**PROBLEM DESCRIPTION:**
Copy out every record exactly.

Collected data entries:
•••••

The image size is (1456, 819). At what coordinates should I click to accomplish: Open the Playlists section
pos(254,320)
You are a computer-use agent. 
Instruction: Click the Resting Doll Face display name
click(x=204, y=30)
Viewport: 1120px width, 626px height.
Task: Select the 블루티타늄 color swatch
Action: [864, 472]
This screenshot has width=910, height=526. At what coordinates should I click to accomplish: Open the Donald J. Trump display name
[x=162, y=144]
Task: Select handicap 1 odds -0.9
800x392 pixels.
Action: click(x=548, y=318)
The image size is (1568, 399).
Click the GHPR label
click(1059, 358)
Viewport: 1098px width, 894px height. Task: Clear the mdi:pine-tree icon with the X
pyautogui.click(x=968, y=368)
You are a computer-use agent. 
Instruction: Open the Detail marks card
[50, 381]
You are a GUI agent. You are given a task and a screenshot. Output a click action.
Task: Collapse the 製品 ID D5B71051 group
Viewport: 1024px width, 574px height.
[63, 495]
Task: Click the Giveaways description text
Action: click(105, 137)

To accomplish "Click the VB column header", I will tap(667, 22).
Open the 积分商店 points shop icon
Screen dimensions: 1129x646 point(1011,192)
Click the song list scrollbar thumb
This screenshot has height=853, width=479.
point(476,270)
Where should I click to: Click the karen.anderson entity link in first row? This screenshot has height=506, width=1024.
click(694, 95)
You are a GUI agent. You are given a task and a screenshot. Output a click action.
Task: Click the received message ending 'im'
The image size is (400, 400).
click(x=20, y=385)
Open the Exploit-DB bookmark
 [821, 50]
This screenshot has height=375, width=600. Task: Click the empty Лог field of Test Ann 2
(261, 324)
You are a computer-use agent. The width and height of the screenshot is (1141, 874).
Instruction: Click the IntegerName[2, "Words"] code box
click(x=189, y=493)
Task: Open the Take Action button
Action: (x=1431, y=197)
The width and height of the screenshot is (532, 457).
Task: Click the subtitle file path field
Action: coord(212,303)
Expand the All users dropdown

•••••

**RESULT:**
The image size is (1456, 819). At what coordinates should I click to accomplish: Open the Playlists section
pos(254,320)
You are a computer-use agent. 
Instruction: Click the Resting Doll Face display name
click(x=204, y=30)
Viewport: 1120px width, 626px height.
Task: Select the 블루티타늄 color swatch
Action: [864, 472]
This screenshot has width=910, height=526. At what coordinates should I click to accomplish: Open the Donald J. Trump display name
[x=162, y=144]
Task: Select handicap 1 odds -0.9
800x392 pixels.
Action: click(x=548, y=318)
The image size is (1568, 399).
Click the GHPR label
click(1059, 358)
Viewport: 1098px width, 894px height. Task: Clear the mdi:pine-tree icon with the X
pyautogui.click(x=968, y=368)
You are a computer-use agent. 
Instruction: Open the Detail marks card
[50, 381]
You are a GUI agent. You are given a task and a screenshot. Output a click action.
Task: Collapse the 製品 ID D5B71051 group
Viewport: 1024px width, 574px height.
[63, 495]
Task: Click the Giveaways description text
Action: click(105, 137)

To accomplish "Click the VB column header", I will tap(667, 22).
Open the 积分商店 points shop icon
Screen dimensions: 1129x646 point(1011,192)
Click the song list scrollbar thumb
This screenshot has height=853, width=479.
point(476,270)
Where should I click to: Click the karen.anderson entity link in first row? This screenshot has height=506, width=1024.
click(694, 95)
You are a GUI agent. You are given a task and a screenshot. Output a click action.
Task: Click the received message ending 'im'
The image size is (400, 400).
click(x=20, y=385)
Open the Exploit-DB bookmark
 [821, 50]
This screenshot has height=375, width=600. Task: Click the empty Лог field of Test Ann 2
(261, 324)
You are a computer-use agent. The width and height of the screenshot is (1141, 874).
Instruction: Click the IntegerName[2, "Words"] code box
click(x=189, y=493)
Task: Open the Take Action button
Action: (x=1431, y=197)
The width and height of the screenshot is (532, 457).
Task: Click the subtitle file path field
Action: coord(212,303)
Expand the All users dropdown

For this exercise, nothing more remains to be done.